Required action:
Once the line containing "Open the new" is found in the entries below, restate it and each following line word for word, stopping after the line containing "This screenshot has width=1288, height=950.".

Provided records:
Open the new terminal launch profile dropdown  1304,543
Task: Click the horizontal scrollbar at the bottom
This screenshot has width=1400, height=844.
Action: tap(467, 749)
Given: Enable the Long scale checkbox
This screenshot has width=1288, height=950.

--

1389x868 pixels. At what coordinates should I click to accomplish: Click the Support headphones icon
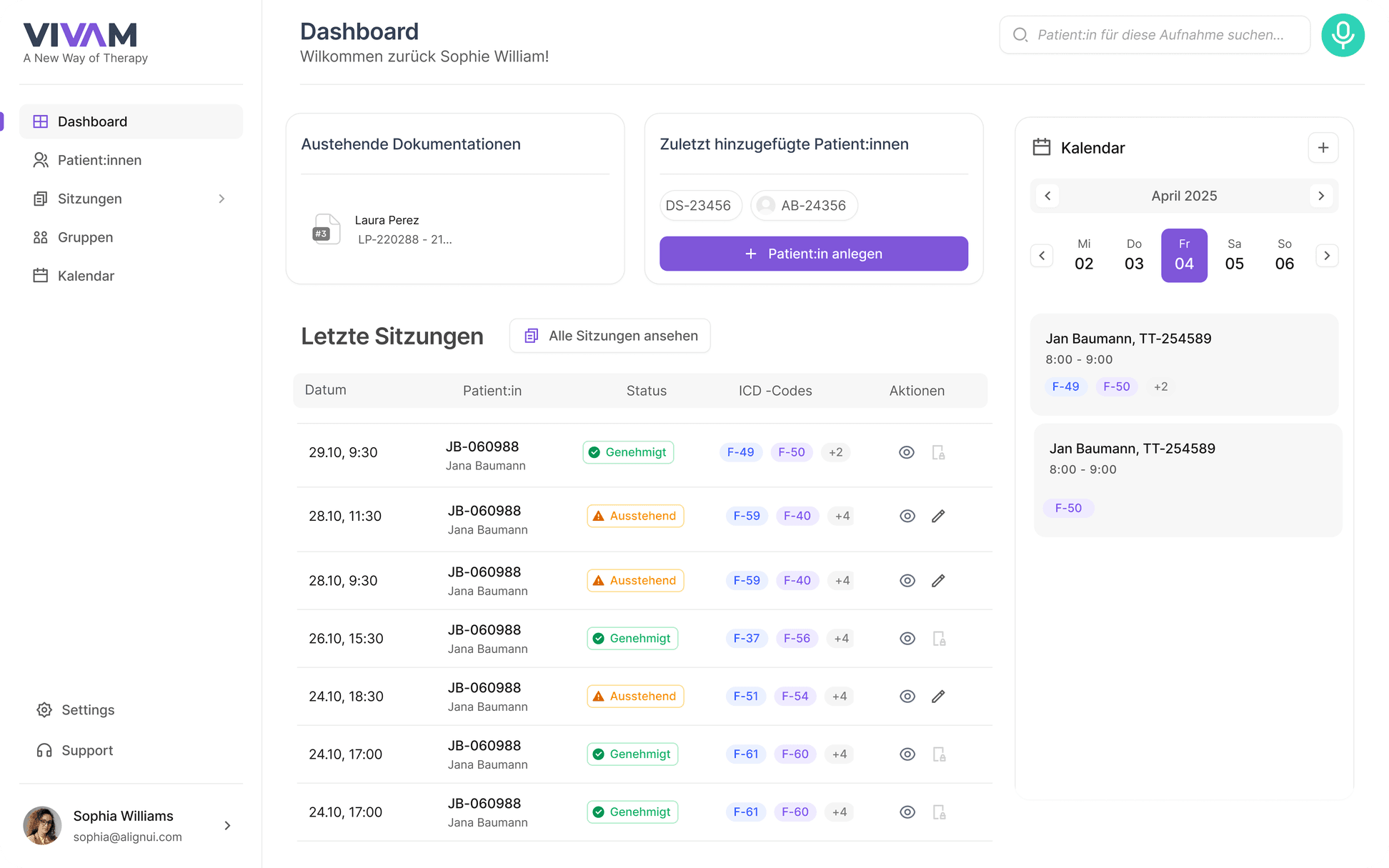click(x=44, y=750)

---

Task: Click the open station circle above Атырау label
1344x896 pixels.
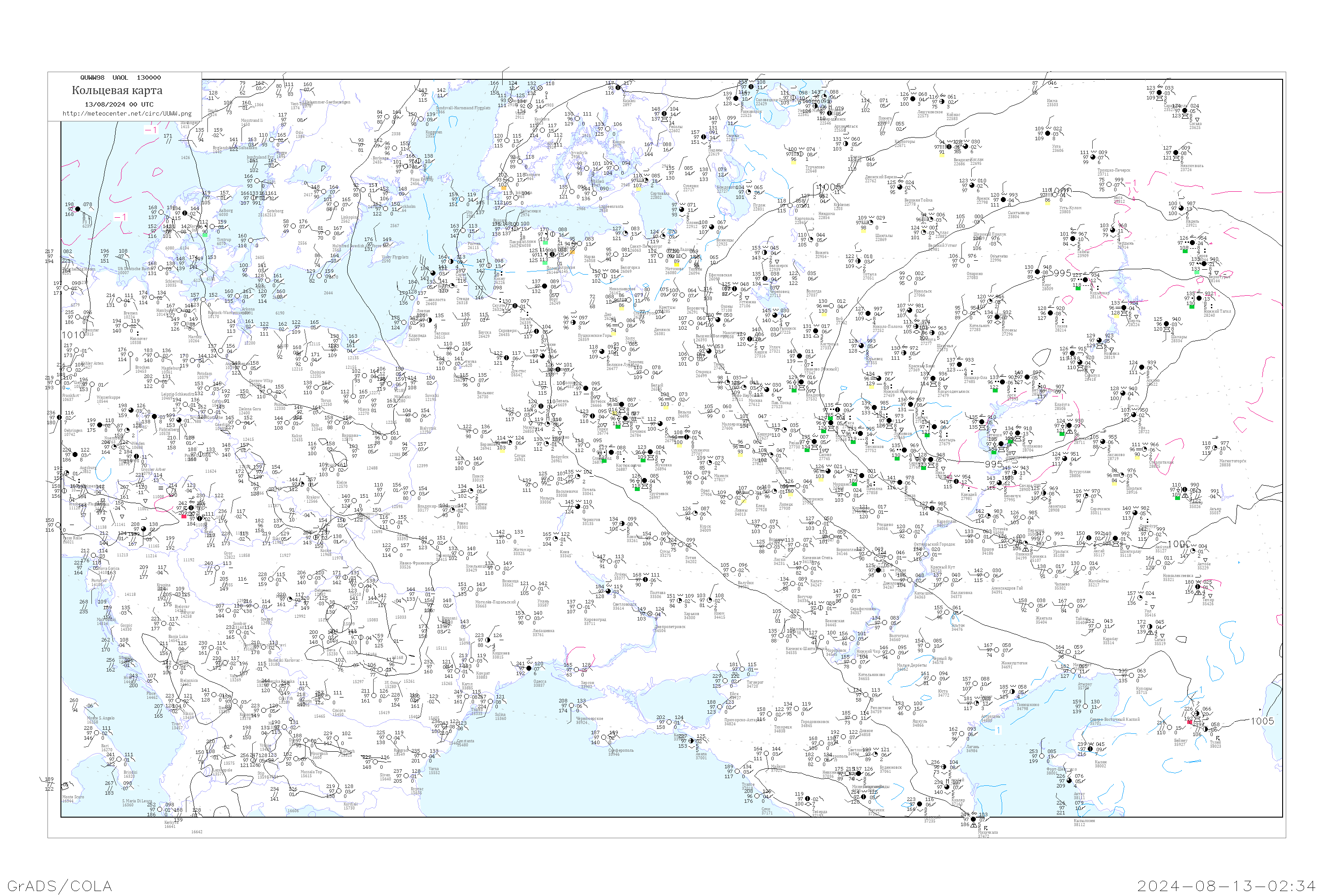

Solution for this problem:
Open the new terminal launch profile dropdown  1304,543
Task: Click the horizontal scrollbar at the bottom
This screenshot has width=1400, height=844.
Action: tap(467, 749)
Given: Enable the Long scale checkbox
This screenshot has width=1288, height=950.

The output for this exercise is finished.